Decoupled Drupal has been well understood at a technical level for many years now. While the implementation details vary, most Drupal teams can handle working on decoupled projects. However, we’ve heard the following from many of our clients:

  1. We want a decoupled site. Why is this web project so expensive compared to sites I worked on in the past?
  2. Why do our decoupled projects seem so unpredictable?
  3. If we decide to invest in decoupled technologies, what can we expect in return?

Let’s dive into these questions.

Why Can Decoupled Sites Cost More?

Before getting too much into the details of decoupled versus full-stack, I like to ask stakeholders:

“What does your website need to do today that it didn't 5 years ago?”

Often, the answer is quite a lot! Live video, authenticated traffic, multiple mobile apps, and additional advertising deals all add to more requirements, more code, and more complexity. In many cases, the costs that are unique to decoupling are quite small compared to the costs imposed by the real business requirements.

However, I have worked on some projects where the shift to a decoupled architecture is fundamentally a technology shift to enable future improvements, but the initial build is very similar to the existing site. In those cases, there are some very specific costs of decoupled architectures.

Decoupling means forgoing Drupal functionality

Many contributed modules provide the pre-built functionality we rely on for Drupal site builds. For example, the Quickedit module enables in-place editing of content. In a decoupled architecture, prepare to rewrite this functionality. Website preview (or even authenticated viewing of content) has to be built into every front-end, instead of using the features we get for free with Drupal. Need UI localization? Content translation? Get ready for some custom code. Drupal has solved a lot of problems over the course of its evolution, so you don’t have to—unless you decouple.

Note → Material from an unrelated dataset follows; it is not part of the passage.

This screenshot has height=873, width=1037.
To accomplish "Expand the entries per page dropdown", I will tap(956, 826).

Decoupling is shorthand for Service Oriented Architectures

For many organizations, a decoupled website is their first foray into Service Oriented Architectures. Most full-stack Drupal sites are a single application, with constrained integration points. In contrast, a decoupled Drupal site is best conceived of as a “content service,” accessed by many disparate consumers.

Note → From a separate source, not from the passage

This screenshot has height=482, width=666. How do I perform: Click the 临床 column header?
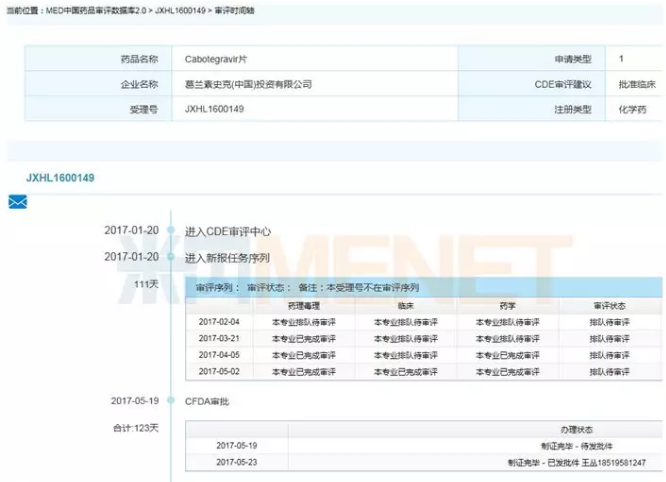point(405,305)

I’ve found that the “black-boxing” of a decoupled Drupal site is a common stumbling block for organizations and a driver behind the increased costs of decoupling. To properly abstract a system requires up-front systems design and development that doesn’t always fit within the time and budget constraints of a web project. Instead, internal details end up being encoded into the APIs Drupal exposes, or visual design is reflected in data structures, making future upgrades and redesigns much more expensive. Writing good APIs is hard! To do it well, you need a team who is capable of handling the responsibility—and those developers are harder to find and cost more.

Scalable systems and network effects

Once your team dives into decoupling Drupal, they are going to want to build more than just a single Drupal site and a single JavaScript application. For example, lullabot.com actually consists of five systems in production:

  1. Drupal for content management
  2. A CouchDB application to serve content over an API
  3. A second CouchDB application to support internal content preview
  4. A React app for the site front-end
  5. Disqus for commenting

Compared to the sites our clients need, lullabot.com is a simple site. In other words, as you build, expect to be building a web of systems, and not just a “decoupled” website. It’s possible to have a consumer request Drupal content directly, especially in Drupal 8, but expect your tech teams to push for smaller “micro” services as they get used to decoupling.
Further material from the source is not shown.